Collected data

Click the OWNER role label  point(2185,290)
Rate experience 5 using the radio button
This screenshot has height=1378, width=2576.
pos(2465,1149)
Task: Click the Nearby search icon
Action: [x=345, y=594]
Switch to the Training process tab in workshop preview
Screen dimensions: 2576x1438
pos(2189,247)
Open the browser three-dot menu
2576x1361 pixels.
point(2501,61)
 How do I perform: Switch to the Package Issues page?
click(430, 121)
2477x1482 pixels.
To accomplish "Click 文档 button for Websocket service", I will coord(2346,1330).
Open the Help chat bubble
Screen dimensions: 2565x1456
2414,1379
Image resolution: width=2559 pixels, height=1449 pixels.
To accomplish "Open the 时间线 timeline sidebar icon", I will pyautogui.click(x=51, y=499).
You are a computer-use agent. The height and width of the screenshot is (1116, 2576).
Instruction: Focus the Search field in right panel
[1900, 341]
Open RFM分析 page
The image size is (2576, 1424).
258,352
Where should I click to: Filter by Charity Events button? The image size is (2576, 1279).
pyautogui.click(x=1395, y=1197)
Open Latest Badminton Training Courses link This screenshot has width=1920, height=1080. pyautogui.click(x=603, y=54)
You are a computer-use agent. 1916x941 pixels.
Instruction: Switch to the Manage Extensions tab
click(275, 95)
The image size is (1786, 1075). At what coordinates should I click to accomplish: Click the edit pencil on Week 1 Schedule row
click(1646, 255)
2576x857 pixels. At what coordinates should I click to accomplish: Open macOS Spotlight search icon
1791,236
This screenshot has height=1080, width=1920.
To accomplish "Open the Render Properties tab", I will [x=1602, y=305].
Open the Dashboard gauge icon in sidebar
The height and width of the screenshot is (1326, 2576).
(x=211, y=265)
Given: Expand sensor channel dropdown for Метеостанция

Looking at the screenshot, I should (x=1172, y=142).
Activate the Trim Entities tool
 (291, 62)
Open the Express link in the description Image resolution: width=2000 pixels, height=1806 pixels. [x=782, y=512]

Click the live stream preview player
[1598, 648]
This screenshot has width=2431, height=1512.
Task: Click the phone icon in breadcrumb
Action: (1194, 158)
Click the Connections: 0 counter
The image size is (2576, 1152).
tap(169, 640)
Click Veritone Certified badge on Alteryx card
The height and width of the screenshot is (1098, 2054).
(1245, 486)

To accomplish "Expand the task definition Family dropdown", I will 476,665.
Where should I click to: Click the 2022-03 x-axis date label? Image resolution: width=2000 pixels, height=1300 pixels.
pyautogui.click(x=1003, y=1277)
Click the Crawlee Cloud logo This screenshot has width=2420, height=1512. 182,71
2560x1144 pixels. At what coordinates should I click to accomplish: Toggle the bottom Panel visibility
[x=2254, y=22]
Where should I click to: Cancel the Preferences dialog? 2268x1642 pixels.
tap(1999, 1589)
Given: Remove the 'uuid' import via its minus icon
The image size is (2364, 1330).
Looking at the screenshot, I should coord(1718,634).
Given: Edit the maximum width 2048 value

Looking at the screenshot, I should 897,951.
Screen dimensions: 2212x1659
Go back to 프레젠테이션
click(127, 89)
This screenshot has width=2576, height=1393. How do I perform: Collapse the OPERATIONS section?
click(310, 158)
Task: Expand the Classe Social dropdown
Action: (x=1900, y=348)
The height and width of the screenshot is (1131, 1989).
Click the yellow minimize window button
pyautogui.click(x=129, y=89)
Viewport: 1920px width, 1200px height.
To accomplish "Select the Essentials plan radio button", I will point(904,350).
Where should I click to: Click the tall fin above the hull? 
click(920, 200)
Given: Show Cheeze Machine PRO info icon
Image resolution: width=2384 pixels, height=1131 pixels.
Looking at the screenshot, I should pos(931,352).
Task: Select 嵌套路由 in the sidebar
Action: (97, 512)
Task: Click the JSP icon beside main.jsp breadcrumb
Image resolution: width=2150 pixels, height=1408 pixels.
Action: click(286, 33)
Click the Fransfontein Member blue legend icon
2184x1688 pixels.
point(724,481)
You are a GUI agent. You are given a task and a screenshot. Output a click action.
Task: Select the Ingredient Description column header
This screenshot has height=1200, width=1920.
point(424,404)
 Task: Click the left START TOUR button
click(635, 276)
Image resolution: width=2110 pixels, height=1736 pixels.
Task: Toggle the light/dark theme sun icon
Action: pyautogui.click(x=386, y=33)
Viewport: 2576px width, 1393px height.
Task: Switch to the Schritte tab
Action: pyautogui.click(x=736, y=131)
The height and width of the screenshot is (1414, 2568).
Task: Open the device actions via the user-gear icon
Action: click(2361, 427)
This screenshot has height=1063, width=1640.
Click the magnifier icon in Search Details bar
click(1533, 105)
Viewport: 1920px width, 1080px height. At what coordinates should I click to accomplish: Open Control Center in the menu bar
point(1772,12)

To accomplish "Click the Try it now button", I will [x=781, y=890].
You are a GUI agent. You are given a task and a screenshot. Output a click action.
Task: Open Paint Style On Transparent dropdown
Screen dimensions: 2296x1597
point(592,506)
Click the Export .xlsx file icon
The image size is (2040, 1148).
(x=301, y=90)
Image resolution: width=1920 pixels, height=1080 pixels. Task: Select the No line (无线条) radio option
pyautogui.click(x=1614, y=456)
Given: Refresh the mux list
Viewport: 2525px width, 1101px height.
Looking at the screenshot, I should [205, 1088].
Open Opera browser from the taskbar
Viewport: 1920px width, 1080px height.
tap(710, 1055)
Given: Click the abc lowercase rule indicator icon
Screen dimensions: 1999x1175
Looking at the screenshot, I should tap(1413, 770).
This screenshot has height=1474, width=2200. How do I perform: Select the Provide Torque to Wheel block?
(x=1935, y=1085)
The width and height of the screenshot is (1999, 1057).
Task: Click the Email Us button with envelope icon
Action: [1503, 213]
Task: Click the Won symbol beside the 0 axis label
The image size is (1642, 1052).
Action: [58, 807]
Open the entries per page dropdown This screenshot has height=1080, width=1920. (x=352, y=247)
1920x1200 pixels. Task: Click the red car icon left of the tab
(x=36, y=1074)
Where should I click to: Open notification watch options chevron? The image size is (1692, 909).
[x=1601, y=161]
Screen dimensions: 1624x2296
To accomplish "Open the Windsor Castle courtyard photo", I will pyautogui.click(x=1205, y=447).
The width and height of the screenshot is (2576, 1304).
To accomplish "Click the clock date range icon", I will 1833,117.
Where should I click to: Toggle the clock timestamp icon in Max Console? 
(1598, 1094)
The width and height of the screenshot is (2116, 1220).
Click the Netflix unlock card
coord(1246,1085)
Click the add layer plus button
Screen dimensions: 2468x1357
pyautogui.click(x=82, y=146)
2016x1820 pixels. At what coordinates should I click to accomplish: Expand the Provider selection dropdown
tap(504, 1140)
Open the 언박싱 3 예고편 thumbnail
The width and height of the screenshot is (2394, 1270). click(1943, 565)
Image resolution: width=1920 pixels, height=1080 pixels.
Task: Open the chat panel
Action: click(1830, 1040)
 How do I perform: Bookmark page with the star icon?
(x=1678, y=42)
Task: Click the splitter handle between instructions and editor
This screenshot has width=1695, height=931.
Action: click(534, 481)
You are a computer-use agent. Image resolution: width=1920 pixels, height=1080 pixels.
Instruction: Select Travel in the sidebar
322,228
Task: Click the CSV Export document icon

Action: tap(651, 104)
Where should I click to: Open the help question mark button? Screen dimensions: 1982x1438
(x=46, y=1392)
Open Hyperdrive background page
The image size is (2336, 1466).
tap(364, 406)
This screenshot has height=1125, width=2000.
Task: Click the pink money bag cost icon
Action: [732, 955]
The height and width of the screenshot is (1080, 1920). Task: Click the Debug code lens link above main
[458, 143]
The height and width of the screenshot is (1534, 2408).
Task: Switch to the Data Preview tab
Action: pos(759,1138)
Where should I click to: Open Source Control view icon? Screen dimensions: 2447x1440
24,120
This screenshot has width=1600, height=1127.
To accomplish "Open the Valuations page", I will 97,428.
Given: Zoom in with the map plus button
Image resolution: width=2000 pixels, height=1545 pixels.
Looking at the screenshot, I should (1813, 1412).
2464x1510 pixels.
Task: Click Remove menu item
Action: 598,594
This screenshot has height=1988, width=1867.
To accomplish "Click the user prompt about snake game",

WORK REQUEST
Whenever a line of the data includes the word "agent", show that line in full.

ANSWER FOR THIS EXERCISE
You are a computer-use agent. The height and width of the screenshot is (1116, 2576).
You are a computer-use agent. 1916x941 pixels.
You are a GUI agent. You are given a task and a screenshot. Output a click action.
You are a GUI agent. You are given a task and a screenshot. Output a click action.
You are a computer-use agent. Image resolution: width=1920 pixels, height=1080 pixels.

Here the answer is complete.